El dolor fue intenso, y también breve. El otro, hombre de tierra firme, comenzó a rondarla. Ella, al principio esquiva y recatada, fue cediendo terreno. Concertaron una cita. La noche convenida ella lo aguardó desnuda en la penumbra del cuarto. Y en el fragor del combate, el amante, recio e impetuoso, se le quedó muerto encima, atravesado por el puñal. 

Como ese puñal tatuado, los cuentos de Ednodio Quintero son hermosos, enigmáticos y afilados. Están construidos desde la poética del vértigo con que la crítica ha calificado la esencia narrativa de esta escritura exigente e imaginativa.

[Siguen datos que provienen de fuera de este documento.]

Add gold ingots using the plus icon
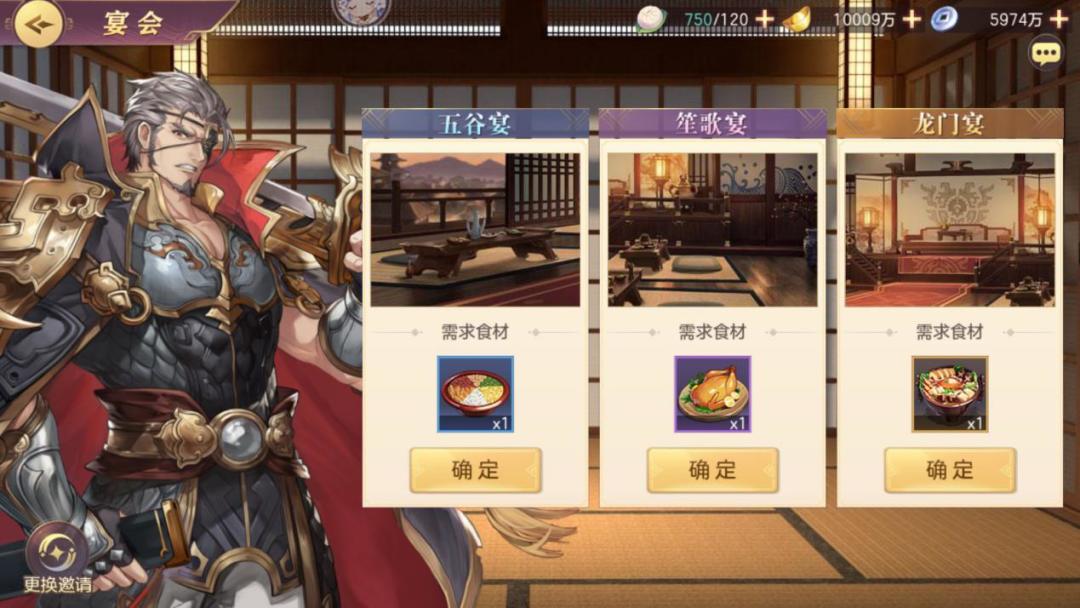 [x=911, y=19]
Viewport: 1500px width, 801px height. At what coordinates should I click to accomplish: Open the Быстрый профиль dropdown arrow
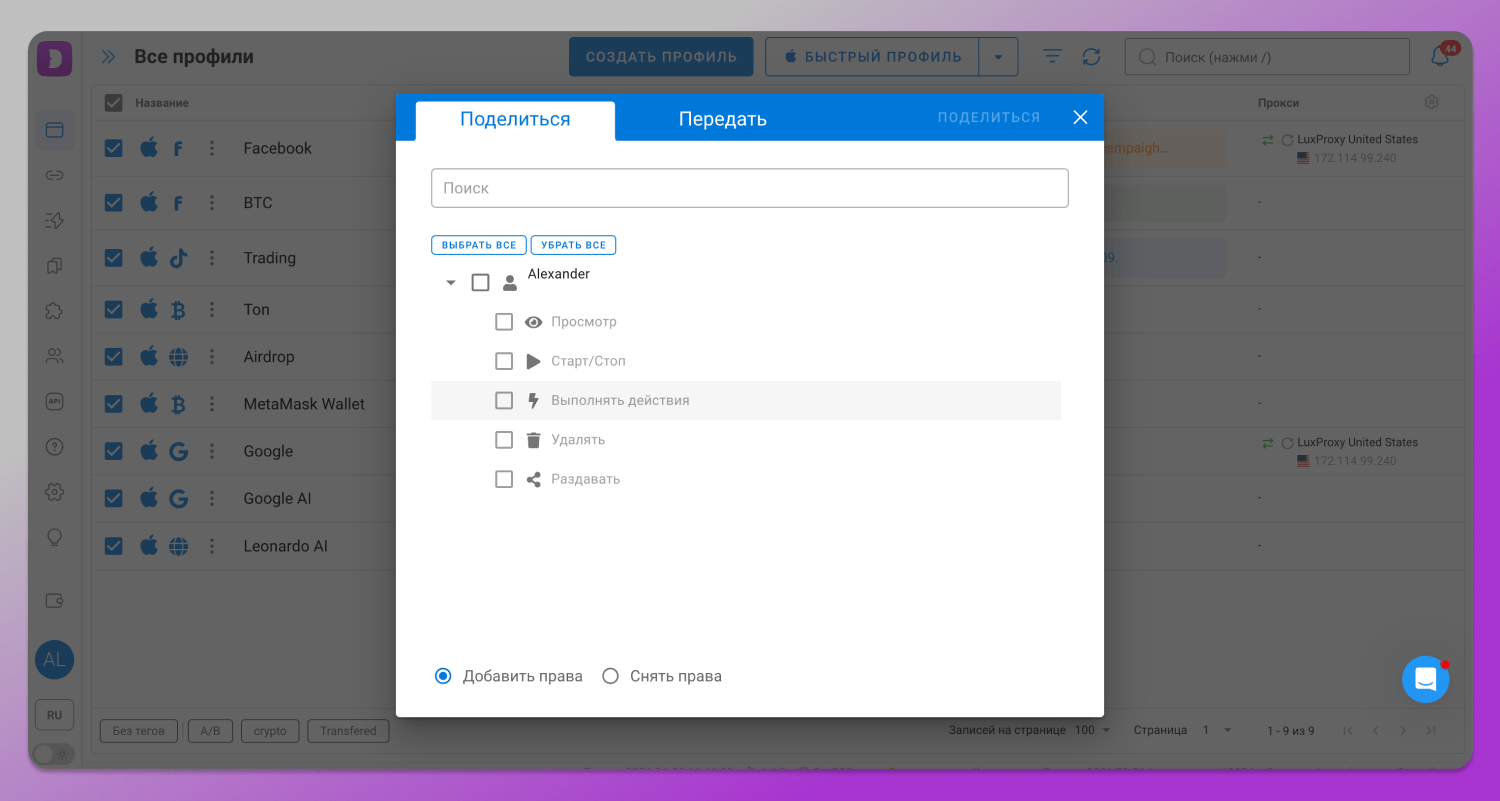pyautogui.click(x=998, y=57)
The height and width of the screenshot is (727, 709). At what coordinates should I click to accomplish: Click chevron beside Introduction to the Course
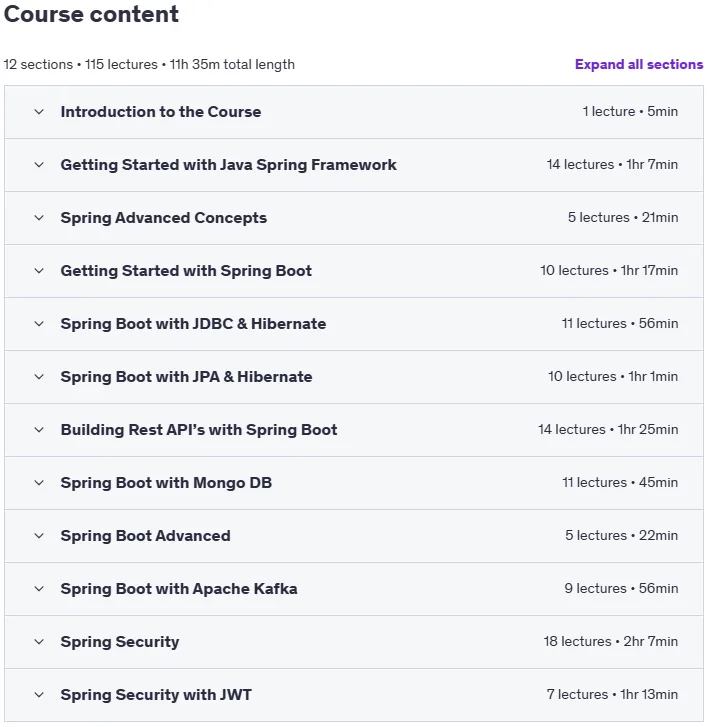click(x=39, y=112)
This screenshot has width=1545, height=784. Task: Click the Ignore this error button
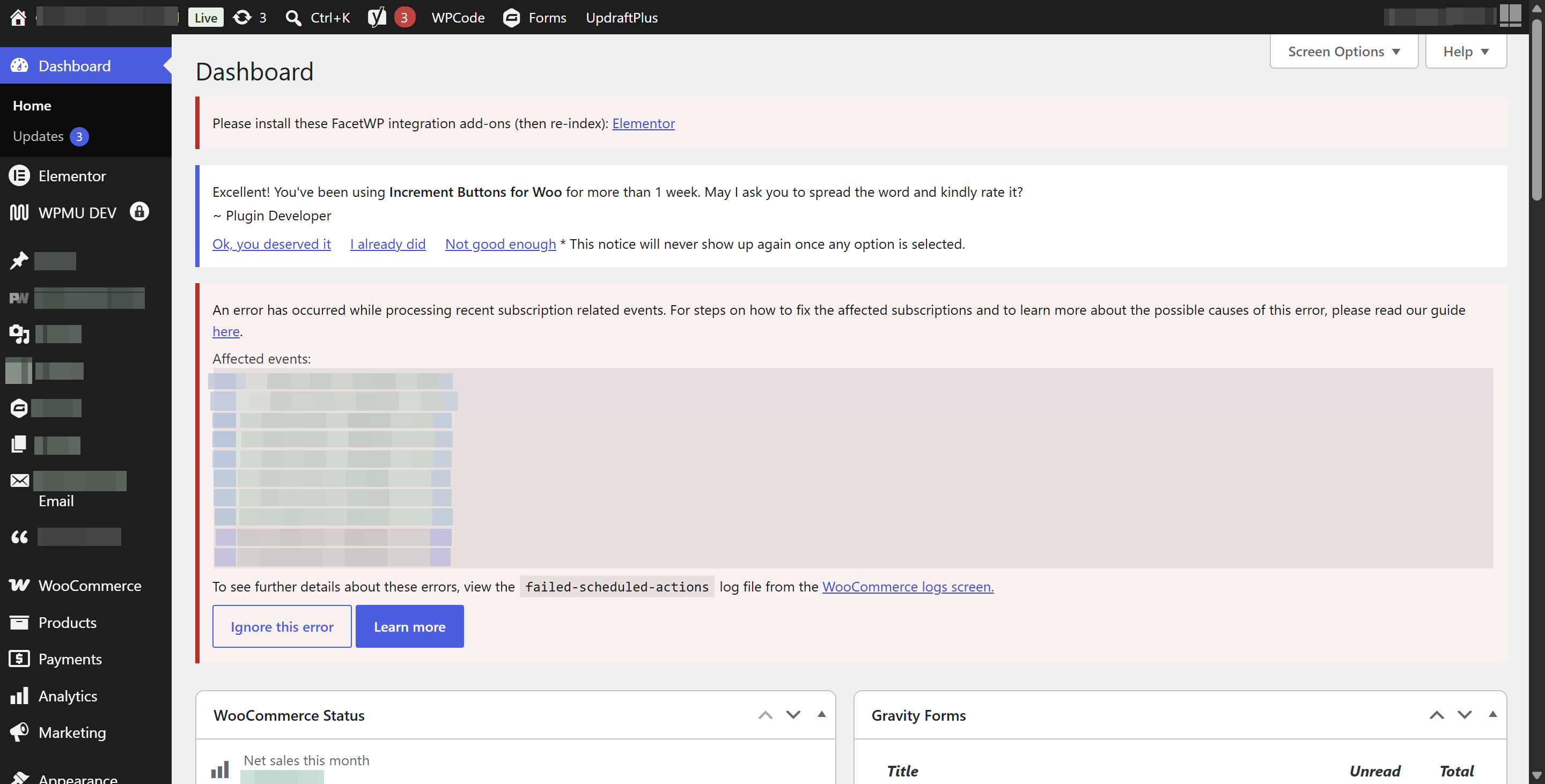coord(282,626)
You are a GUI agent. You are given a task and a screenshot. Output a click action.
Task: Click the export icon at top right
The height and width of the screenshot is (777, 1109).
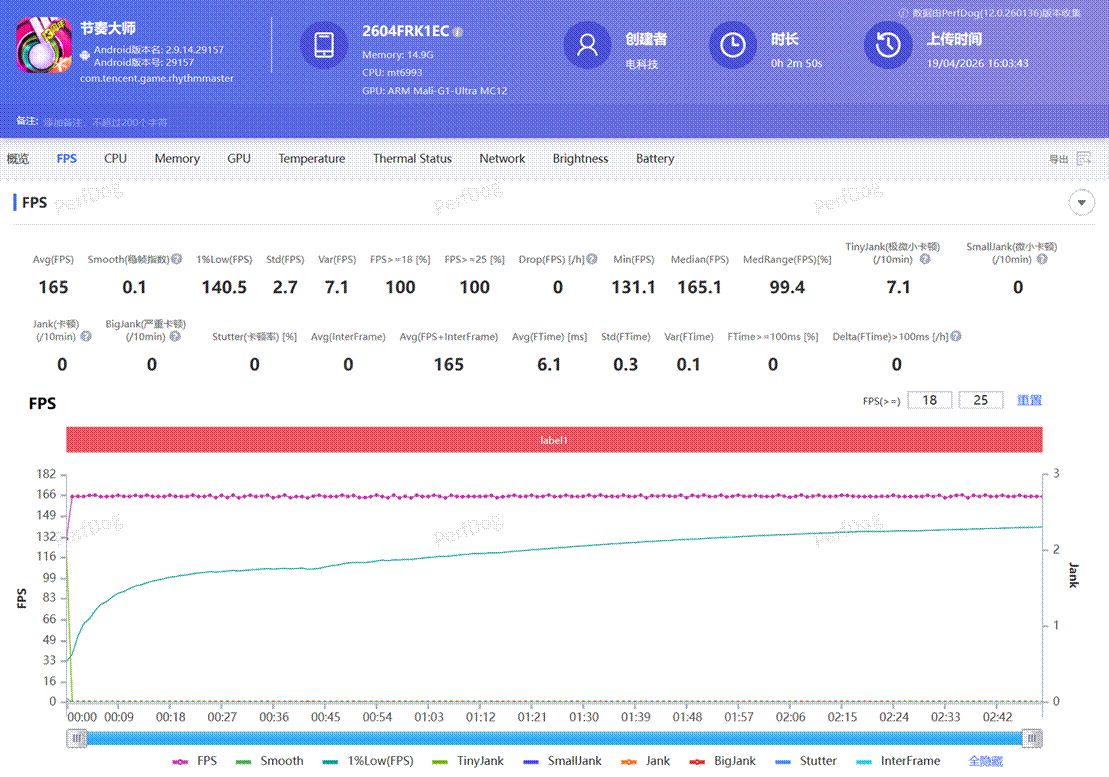click(1083, 159)
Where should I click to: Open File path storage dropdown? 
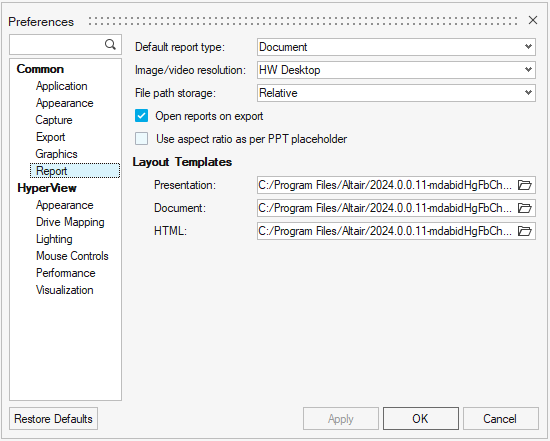pyautogui.click(x=396, y=93)
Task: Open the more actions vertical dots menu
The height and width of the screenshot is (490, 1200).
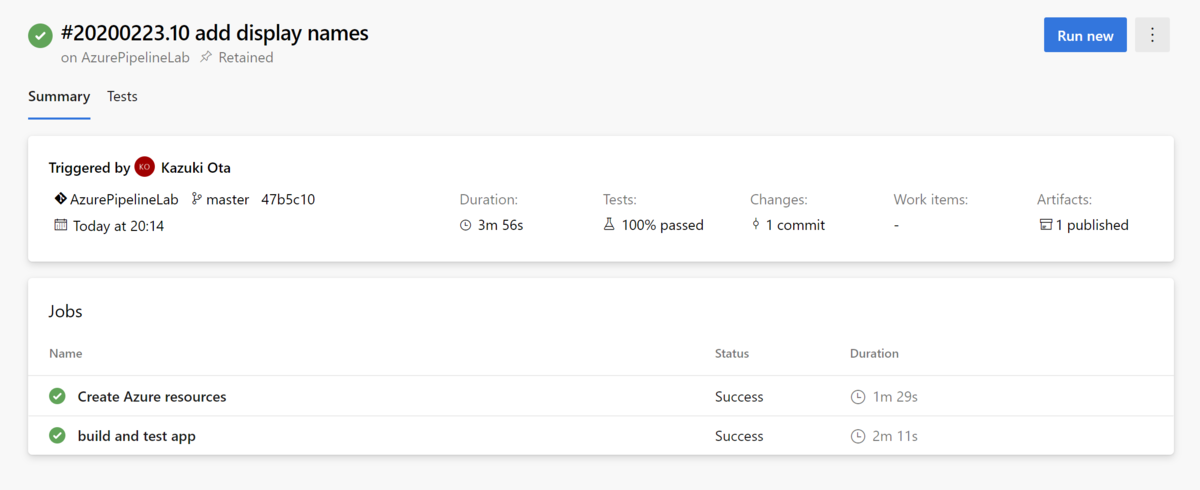Action: point(1152,35)
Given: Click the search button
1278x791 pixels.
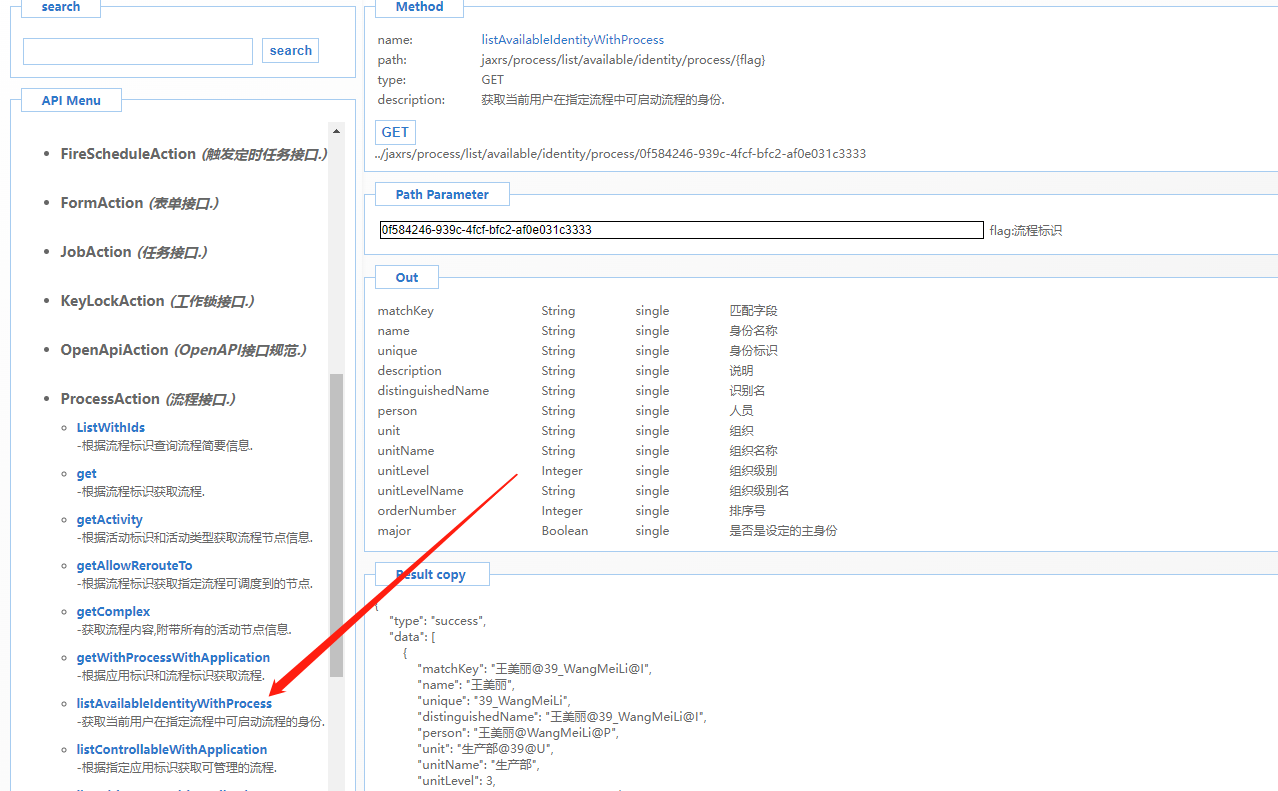Looking at the screenshot, I should tap(290, 50).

Alimentados de la sustancia de los sueños, delirantes y enigmáticos, magistrales y opacos, estos cuentos proponen al lector un viaje asombroso en el que se difumina la realidad en la ficción, en una narrativa levantada sobre una prosa intensa, sutil y llena de matices y calidades poéticas que brillan en fragmentos como este, el final de El combate:


Escuchaba la risa burlona del enemigo, escudado detrás de la máscara de hierro, y aquella risa endemoniada era preferible al silencio pues opacaba su irritante respiración, silbante y persistente como el zumbido de un moscardón. Y cuando al fin cesaban la risa y el silencio, en algún lugar de mi memoria surgía nítida una figura familiar –cuyos rasgos habría reconocido entre una multitud–. Se incorporaba en su tumba y me increpaba con palabras terribles, que llegaban a mí desfiguradas por la lejanía, astilladas por el viento de la eternidad, y que hacían vibrar mis oídos como una maldición. ¿Estaría yo condenado a oscilar el resto de mis días entre carcajadas de burla y voces muertas? A través de aquel odioso contrapunto se filtraba, débil –e inconfundible–, un sollozo. Yo había traspasado no sé cuántos umbrales del sufrimiento, pero el sonido de mi propio llanto no lo iba a soportar. Arranqué un puñado de hierba seca mezclada con tierra y taponé mi boca para sofocar mi voz. Y reanudé la marcha dispuesto a no dejarme arrebatar por ninguna imagen del pasado, pues sabía que en aquel territorio de cenizas, y no en mi cuerpo desvalido, se centraba mi debilidad.